— BRIEF —
Your output is the line containing "This screenshot has height=390, width=868." plus all lines after it to the end of the records, reproduced exactly, with nothing else.

[STORED DATA — start]

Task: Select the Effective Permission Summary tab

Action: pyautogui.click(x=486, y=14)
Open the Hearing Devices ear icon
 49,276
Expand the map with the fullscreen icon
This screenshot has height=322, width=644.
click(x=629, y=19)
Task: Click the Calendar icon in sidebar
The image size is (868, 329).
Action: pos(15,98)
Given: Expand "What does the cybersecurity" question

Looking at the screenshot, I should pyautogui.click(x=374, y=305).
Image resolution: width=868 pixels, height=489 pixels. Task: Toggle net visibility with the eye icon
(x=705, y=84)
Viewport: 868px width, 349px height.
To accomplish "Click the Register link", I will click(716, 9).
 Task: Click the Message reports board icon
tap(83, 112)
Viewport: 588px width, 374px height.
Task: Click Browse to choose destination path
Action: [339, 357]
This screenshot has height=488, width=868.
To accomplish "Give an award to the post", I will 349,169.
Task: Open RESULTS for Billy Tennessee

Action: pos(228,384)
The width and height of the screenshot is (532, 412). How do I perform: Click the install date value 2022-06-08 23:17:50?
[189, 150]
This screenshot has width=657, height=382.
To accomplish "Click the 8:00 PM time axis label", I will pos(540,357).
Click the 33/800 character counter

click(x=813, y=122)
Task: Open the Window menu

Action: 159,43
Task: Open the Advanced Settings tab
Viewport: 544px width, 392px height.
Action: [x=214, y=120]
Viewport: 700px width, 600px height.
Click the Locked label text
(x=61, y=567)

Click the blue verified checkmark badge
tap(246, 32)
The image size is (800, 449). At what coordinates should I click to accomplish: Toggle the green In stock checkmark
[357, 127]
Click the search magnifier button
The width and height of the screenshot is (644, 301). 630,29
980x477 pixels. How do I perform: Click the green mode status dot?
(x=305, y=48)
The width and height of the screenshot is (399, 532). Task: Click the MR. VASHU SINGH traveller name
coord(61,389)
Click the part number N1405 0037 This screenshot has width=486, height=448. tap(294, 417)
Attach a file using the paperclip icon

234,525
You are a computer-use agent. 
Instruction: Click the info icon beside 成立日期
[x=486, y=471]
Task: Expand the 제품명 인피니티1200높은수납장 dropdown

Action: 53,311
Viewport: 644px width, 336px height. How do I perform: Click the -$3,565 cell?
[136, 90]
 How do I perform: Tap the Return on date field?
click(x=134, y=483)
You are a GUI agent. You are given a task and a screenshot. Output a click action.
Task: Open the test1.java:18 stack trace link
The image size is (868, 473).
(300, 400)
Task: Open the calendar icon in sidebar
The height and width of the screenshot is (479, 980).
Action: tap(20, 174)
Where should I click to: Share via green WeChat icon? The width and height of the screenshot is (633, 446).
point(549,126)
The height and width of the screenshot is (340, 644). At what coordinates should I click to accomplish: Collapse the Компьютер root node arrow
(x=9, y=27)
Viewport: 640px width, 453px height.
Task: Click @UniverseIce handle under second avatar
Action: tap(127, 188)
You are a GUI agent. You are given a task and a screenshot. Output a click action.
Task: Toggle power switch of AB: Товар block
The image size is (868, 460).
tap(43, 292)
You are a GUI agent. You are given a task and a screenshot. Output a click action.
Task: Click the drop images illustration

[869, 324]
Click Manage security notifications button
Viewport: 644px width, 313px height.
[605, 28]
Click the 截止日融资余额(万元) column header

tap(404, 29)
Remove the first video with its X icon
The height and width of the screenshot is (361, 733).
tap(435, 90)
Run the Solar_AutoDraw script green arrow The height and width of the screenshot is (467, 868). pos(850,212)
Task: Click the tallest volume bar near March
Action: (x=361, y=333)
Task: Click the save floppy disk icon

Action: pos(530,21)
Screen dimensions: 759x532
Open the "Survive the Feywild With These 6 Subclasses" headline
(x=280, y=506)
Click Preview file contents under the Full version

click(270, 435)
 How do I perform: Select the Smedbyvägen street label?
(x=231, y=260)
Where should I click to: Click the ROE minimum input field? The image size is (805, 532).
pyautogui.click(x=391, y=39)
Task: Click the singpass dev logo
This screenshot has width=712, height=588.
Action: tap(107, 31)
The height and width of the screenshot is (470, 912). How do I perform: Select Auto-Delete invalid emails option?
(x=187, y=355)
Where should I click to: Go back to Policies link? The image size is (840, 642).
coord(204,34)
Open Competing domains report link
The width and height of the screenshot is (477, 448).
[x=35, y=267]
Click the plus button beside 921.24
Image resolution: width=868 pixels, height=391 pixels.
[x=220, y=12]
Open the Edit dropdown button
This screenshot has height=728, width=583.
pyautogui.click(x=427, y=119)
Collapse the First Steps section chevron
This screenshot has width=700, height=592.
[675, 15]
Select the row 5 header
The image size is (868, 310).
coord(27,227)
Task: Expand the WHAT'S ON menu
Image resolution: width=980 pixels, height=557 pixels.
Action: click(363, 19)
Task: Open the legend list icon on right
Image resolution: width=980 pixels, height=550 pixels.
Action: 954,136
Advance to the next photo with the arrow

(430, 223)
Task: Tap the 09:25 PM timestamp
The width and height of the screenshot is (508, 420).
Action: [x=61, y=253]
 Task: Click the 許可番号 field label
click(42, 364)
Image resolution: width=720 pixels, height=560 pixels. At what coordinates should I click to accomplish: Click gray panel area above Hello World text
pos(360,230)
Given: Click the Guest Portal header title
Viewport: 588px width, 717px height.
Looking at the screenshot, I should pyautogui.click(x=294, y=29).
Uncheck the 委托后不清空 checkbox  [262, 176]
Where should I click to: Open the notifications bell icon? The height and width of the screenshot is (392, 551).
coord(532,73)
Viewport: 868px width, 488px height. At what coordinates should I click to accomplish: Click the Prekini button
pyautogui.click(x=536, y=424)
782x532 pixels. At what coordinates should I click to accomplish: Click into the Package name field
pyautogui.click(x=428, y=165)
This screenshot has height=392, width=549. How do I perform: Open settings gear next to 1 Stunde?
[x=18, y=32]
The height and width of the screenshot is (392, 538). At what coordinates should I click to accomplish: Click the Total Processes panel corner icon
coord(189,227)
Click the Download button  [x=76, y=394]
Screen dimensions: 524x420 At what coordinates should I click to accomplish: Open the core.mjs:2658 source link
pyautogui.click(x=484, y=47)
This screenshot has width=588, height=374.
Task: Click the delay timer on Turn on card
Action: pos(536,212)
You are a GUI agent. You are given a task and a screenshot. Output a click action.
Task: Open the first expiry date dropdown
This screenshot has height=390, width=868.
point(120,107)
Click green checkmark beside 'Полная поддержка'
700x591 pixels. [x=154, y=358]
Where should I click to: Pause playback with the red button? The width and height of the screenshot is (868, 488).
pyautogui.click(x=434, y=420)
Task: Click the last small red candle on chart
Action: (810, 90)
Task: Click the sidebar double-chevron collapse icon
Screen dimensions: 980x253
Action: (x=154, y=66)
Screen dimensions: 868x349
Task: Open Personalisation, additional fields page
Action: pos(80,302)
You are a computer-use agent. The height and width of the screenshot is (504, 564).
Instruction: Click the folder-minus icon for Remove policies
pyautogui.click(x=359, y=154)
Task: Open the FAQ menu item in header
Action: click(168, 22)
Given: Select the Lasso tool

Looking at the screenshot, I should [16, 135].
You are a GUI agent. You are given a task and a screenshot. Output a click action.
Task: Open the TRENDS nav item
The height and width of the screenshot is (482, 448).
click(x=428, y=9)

[STORED DATA — finish]

— RESPONSE TO THE TASK —
This screenshot has height=390, width=868.
point(120,107)
Click green checkmark beside 'Полная поддержка'
700x591 pixels. [x=154, y=358]
Where should I click to: Pause playback with the red button? The width and height of the screenshot is (868, 488).
pyautogui.click(x=434, y=420)
Task: Click the last small red candle on chart
Action: (810, 90)
Task: Click the sidebar double-chevron collapse icon
Screen dimensions: 980x253
Action: (x=154, y=66)
Screen dimensions: 868x349
Task: Open Personalisation, additional fields page
Action: pos(80,302)
You are a computer-use agent. The height and width of the screenshot is (504, 564).
Instruction: Click the folder-minus icon for Remove policies
pyautogui.click(x=359, y=154)
Task: Open the FAQ menu item in header
Action: click(168, 22)
Given: Select the Lasso tool

Looking at the screenshot, I should [16, 135].
You are a GUI agent. You are given a task and a screenshot. Output a click action.
Task: Open the TRENDS nav item
The height and width of the screenshot is (482, 448).
click(x=428, y=9)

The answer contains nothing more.